Stored data entries —
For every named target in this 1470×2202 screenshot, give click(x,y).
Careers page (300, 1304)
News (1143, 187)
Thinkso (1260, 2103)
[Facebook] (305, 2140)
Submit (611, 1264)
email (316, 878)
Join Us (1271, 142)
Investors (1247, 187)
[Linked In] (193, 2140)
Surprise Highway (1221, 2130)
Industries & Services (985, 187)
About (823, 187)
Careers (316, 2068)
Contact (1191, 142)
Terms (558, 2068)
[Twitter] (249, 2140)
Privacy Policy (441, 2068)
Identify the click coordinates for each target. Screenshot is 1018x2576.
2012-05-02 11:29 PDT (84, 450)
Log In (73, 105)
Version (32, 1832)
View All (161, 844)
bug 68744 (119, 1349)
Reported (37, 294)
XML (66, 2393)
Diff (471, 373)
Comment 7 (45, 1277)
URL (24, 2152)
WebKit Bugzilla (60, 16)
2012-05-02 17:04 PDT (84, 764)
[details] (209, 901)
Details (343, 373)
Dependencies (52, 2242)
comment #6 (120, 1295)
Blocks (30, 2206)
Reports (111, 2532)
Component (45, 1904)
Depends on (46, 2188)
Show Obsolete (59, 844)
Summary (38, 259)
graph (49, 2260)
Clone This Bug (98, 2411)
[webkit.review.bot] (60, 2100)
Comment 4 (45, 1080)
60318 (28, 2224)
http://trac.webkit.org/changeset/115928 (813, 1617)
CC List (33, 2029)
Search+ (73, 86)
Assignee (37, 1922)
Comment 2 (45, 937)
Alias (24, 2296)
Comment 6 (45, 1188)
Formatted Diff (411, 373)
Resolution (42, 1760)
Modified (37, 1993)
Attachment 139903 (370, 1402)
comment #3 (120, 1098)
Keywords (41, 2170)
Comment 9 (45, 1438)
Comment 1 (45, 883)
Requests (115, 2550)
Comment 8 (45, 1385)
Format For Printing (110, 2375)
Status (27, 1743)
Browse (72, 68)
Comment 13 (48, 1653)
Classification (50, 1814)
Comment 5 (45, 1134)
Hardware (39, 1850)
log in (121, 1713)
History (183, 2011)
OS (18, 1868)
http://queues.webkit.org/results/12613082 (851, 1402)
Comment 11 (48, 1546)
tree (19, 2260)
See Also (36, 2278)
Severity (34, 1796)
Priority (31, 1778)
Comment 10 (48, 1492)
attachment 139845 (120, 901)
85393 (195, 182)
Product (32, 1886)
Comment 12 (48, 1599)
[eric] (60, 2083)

Task goal — With "target" as the word to match, copy each line of the records that has it.

Exercise solution —
For every named target in this 1470×2202 screenshot, give click(x,y).
Identify the click coordinates for each target. Screenshot is 1018x2576.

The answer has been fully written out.